What, you ask? What’s going on? I’m in love. Sugary sweet absolutely disgustingly gaga in love. Before you wonder if this is lust, let me assure you that lust is definitely in the picture. We can’t keep our hands off each other. And the sex? Even if it were bad, it would be fantastic. It’s not.
Gods above and below, help me. I feel like a teenager and trust me, I’m not sure I ever was a teenager even when the chronological age said I was. Oh, and this feeling like a teenager? That sucks. I can’t think, I can sometimes eat, sometimes sleep, and sometimes function in the rest of my life.
Did I mention that the rest of my life is pretty busy already? That I had other love relationships going on? A side job. Heck, my full-time job? Friends, family, as well as loves? Cats who’d like to see me more than once in a while? Do I have time for this nonsense? No, I most emphatically do not. And yet, here I am. I honestly felt that, despite the hope I might entertain in the middle of the night, there was never going to be someone who would fully and truly love me. No one who would get me and love all the weird things that go into making me, well, me. Hey, I made a wish for someone a long time ago and heard nothing. I took that to mean that my hearth-fire was burned out and the best I could hope for in life was to be able to find love on a part-time basis and to warm myself at others’ hearth-fires.
I’m not alone in how I feel. The emails we trade on the days we don’t see each other almost always seem to include a statement of frustration: that somehow, some way, we managed to wiggle into each other hearts, souls, psyches and find a home. We have fences, border guards, chasms surrounding our hearts. And all that makes no difference because he is in my heart and I am in his. On the days that we do see each other, we continually mention how shocking it is to feel as we do.
I love that he is a Renaissance man with an eclectic collection of skills. He seems to love that I have a mind and am not afraid to use it. We marvel at the love we feel. And, to be quite honest, the lust we feel as well. Hey, we’re not youngsters and we each have our own chronic conditions. Lust and passion are value-added features. When we write each other, we say something that resonates with the other; like we’ve tuned in to each other and are meeting the specifications we each put out as desirable qualities in the secret reaches of our minds. Of all the people in my life, he is the first one to truly understand what it means to have the illnesses I have and what that means in the end. I didn’t tell him, he told me. Followed by an “I love you.” I know fully the ramifications of his health conditions. I love him as well.
I will write more sometime on the history of us.

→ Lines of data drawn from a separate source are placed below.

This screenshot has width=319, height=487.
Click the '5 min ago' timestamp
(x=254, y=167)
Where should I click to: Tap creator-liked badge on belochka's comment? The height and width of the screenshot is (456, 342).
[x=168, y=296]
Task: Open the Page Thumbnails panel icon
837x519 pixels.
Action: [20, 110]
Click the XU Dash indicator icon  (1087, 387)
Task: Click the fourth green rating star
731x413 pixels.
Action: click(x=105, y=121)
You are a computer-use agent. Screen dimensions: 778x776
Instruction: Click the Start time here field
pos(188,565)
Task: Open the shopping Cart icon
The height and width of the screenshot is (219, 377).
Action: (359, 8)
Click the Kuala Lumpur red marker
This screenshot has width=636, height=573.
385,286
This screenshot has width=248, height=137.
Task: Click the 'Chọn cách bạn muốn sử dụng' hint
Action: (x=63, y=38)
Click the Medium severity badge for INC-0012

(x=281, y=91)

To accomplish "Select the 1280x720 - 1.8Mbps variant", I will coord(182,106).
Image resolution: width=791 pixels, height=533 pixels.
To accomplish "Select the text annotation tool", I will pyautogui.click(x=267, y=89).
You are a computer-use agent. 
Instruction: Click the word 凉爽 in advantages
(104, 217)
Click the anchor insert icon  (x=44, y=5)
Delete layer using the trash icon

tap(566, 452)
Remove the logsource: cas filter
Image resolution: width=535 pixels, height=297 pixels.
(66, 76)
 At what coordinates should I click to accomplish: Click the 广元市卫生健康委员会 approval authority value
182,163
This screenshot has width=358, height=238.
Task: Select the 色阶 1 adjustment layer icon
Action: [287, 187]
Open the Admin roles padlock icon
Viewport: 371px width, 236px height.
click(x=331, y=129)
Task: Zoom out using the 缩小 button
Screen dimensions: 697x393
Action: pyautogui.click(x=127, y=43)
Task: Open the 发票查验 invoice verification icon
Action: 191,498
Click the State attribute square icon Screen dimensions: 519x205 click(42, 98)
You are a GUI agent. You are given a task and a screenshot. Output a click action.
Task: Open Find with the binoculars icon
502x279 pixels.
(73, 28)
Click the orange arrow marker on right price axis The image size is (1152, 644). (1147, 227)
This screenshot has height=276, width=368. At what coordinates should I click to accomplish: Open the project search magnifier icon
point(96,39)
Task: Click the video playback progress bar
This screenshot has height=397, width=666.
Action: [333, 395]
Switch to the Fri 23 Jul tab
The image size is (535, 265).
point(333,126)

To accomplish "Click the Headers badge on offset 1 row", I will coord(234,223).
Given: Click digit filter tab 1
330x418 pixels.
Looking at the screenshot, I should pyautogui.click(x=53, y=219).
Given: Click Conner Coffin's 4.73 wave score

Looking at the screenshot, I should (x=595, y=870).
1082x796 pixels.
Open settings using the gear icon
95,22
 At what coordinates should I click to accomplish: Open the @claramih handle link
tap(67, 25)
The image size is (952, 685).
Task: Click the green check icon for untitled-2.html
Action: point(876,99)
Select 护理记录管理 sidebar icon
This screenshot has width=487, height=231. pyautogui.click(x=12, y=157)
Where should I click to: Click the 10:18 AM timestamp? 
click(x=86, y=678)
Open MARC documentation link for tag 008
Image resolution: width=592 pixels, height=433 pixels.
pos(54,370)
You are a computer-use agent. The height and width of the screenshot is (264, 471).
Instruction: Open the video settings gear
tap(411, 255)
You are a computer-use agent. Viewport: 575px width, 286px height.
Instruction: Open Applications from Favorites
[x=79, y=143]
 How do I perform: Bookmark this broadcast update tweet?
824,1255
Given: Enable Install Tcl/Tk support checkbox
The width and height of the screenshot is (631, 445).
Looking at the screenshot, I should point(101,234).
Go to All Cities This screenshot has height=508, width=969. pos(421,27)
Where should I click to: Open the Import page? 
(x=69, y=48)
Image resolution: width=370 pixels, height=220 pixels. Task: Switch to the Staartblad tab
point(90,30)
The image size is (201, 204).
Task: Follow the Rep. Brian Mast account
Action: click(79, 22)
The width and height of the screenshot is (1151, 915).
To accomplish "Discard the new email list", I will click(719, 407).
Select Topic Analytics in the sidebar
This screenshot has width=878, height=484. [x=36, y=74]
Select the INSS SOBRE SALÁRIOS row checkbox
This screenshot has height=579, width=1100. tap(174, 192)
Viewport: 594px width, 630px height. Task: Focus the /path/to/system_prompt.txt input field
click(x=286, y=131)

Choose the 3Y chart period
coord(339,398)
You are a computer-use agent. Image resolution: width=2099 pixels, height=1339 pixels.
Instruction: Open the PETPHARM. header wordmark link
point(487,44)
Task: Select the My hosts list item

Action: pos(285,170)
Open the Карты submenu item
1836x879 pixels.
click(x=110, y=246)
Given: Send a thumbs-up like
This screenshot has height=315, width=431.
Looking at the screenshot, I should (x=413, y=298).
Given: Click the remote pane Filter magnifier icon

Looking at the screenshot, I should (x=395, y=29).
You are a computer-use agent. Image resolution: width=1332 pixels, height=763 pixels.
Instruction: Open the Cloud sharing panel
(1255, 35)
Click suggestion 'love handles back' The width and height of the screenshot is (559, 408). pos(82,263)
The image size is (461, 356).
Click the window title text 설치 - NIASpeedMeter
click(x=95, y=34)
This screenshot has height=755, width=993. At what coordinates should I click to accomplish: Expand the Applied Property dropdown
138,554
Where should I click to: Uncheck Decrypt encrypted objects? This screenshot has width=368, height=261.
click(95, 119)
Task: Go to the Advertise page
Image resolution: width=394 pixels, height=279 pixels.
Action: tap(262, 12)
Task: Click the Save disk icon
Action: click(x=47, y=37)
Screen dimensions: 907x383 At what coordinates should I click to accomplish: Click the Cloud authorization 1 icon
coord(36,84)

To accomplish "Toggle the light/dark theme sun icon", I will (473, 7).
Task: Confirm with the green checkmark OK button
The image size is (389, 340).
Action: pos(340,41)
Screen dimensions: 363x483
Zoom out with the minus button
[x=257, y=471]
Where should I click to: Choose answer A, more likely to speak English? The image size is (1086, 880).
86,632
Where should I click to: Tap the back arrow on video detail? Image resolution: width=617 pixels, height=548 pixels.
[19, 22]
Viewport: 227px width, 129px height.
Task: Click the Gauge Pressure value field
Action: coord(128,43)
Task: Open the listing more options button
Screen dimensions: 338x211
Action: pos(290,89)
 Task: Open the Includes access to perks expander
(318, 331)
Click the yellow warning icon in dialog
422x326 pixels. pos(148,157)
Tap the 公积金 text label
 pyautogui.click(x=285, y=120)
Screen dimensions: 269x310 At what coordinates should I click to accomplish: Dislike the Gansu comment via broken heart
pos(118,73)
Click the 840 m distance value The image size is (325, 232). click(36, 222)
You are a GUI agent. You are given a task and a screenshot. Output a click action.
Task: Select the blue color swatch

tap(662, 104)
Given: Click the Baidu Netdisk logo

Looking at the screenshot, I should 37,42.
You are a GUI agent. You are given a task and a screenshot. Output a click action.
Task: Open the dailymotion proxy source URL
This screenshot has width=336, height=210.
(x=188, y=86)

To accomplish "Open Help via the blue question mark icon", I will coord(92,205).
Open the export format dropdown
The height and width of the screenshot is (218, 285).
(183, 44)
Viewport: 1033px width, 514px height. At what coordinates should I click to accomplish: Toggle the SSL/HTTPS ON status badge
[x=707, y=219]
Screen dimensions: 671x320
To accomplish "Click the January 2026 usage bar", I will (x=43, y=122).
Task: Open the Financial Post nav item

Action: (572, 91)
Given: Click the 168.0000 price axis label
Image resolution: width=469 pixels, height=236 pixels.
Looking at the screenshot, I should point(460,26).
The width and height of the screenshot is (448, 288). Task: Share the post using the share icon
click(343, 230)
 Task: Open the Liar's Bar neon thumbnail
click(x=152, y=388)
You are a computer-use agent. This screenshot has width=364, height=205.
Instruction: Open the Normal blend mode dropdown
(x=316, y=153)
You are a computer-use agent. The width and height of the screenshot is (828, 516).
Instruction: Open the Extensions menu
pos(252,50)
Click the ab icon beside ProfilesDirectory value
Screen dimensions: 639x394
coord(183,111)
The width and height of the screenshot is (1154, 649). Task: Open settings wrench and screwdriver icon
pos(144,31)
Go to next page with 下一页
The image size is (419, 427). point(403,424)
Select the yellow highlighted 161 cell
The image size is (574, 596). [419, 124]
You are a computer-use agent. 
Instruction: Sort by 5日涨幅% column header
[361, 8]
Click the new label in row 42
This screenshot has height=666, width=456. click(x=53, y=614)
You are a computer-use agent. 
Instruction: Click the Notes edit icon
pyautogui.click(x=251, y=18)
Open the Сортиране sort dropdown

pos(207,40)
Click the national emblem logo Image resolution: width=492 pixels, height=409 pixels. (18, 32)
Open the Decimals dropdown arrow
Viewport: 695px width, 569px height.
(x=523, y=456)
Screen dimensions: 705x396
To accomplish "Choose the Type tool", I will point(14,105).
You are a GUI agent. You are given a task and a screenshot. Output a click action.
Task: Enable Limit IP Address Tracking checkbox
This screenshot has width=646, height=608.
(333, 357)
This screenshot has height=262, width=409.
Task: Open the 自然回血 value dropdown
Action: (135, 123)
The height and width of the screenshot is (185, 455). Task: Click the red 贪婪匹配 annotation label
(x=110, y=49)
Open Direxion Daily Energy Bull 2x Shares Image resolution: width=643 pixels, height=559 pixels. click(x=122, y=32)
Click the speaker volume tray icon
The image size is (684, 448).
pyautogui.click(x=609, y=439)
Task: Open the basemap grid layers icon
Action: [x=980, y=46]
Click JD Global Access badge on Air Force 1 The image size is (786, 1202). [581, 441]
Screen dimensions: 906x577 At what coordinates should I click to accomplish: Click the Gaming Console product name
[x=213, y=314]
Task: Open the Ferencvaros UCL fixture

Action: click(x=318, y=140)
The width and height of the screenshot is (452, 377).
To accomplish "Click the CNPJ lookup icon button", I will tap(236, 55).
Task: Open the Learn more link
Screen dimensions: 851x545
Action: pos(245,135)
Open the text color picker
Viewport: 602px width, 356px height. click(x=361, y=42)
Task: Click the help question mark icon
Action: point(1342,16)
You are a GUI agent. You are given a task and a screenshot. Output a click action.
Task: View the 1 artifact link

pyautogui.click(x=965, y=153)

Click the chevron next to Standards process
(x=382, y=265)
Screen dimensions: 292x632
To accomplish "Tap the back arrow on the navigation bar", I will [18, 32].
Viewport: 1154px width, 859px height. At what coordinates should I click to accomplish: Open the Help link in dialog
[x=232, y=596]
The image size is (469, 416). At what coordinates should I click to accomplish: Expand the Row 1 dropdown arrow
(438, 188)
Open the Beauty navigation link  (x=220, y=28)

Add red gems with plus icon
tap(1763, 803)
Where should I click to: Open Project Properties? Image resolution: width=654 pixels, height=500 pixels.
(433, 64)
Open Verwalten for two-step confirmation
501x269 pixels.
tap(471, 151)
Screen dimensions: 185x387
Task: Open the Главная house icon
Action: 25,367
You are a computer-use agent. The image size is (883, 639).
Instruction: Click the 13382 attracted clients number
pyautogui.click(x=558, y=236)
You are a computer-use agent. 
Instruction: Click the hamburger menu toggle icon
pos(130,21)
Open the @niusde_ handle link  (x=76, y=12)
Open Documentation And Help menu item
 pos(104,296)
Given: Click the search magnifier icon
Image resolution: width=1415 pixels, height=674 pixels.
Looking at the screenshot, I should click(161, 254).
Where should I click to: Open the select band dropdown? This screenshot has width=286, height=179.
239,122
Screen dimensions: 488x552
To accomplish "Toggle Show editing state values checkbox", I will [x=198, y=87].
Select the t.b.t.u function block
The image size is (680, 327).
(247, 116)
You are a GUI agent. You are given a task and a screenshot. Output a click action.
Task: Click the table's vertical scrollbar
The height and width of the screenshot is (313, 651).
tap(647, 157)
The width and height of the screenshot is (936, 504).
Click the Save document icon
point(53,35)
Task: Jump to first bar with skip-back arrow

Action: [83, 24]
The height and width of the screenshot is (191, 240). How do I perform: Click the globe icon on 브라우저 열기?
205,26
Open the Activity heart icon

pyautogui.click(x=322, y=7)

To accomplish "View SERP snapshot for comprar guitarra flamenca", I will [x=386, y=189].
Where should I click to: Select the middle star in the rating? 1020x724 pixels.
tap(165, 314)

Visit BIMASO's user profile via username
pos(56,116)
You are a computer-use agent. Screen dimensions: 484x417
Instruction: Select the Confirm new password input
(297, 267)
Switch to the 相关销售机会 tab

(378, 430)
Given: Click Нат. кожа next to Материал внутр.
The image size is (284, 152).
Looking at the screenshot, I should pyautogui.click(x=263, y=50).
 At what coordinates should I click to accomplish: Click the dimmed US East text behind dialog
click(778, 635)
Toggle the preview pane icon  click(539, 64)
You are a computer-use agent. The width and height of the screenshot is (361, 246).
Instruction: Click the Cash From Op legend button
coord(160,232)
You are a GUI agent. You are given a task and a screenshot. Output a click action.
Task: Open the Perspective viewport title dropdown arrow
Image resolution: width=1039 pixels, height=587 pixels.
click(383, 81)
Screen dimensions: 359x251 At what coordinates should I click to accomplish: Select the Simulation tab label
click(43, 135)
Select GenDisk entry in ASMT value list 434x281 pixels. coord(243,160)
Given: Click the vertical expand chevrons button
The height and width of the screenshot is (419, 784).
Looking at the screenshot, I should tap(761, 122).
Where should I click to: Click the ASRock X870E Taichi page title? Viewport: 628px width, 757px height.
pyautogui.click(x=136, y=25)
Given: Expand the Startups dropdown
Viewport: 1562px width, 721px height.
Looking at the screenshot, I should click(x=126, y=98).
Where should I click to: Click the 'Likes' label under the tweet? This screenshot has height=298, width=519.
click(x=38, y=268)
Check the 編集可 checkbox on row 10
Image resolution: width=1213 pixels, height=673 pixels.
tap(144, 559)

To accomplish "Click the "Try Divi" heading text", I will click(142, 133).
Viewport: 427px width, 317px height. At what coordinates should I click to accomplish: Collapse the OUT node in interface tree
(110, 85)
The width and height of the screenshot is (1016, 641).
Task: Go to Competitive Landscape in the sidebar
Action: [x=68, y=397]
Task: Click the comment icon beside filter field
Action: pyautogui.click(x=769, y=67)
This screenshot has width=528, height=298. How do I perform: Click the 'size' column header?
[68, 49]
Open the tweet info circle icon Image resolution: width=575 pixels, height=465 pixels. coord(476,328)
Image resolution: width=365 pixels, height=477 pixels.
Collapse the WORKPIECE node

In the meantime, we each wonder how in the hell this happened – that two people who seemed to have their lives arranged just so managed to connect and fall in love, seemingly overnight. We each wonder what happened and are asking our friends to tell us we’re nuts and have no business feeling as we do. We search for sanity, for someone to tell us we’re messing up terribly and we should just go our separate ways. We worry we’ll hurt the other; that the other can’t take the pain, if that which is “us” can take it. What the hell are we doing?